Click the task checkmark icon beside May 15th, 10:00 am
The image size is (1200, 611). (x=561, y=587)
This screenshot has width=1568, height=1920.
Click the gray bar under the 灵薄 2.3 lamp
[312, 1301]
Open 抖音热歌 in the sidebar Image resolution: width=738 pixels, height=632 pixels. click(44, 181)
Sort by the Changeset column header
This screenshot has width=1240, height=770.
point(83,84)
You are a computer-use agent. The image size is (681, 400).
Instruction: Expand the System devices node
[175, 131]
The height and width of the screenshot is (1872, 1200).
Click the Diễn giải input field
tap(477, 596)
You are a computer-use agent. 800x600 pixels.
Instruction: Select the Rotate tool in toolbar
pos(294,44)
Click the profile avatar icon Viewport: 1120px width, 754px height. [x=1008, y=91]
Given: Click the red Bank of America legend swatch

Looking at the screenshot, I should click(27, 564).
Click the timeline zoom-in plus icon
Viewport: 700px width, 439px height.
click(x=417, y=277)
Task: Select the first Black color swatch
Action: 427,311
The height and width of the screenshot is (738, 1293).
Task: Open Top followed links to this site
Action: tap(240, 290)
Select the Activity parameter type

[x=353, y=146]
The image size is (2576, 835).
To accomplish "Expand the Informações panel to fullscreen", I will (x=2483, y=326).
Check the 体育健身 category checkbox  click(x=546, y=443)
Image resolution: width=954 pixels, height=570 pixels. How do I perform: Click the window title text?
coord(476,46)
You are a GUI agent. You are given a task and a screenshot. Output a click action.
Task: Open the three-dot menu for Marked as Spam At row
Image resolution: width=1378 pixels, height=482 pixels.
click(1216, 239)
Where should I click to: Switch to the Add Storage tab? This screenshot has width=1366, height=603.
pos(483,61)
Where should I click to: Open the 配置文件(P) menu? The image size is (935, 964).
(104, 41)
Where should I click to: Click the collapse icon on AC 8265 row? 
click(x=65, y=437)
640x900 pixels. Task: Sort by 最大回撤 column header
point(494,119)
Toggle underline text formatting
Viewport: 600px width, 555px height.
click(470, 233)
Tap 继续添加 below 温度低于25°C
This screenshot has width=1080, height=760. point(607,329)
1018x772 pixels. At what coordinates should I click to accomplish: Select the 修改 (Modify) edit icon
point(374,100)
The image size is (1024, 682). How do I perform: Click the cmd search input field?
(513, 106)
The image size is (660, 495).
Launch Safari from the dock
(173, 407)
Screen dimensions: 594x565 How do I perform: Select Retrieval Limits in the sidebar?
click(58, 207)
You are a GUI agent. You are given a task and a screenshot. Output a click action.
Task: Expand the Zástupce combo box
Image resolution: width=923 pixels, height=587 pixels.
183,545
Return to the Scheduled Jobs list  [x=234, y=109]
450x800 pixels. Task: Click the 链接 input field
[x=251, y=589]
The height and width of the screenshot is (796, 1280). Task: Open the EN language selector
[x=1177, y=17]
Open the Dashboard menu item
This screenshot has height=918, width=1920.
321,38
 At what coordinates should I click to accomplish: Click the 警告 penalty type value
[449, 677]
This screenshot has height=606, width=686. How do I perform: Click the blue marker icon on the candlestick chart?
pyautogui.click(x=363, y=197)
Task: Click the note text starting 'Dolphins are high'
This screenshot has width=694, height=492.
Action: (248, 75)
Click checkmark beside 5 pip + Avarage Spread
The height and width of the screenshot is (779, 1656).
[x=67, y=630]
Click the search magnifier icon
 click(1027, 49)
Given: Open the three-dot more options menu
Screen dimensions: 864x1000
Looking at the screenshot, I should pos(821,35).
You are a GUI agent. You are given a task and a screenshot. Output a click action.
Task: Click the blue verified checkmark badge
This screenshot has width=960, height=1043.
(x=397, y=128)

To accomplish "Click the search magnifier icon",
=-=-=
Take the listing above and repeat exactly the lines from the one containing "This screenshot has width=1240, height=770." through the one containing "Click the profile", both included.

» RESULT OF THIS EXERCISE
This screenshot has width=1240, height=770.
point(83,84)
You are a computer-use agent. The image size is (681, 400).
Instruction: Expand the System devices node
[175, 131]
The height and width of the screenshot is (1872, 1200).
Click the Diễn giải input field
tap(477, 596)
You are a computer-use agent. 800x600 pixels.
Instruction: Select the Rotate tool in toolbar
pos(294,44)
Click the profile avatar icon Viewport: 1120px width, 754px height. [x=1008, y=91]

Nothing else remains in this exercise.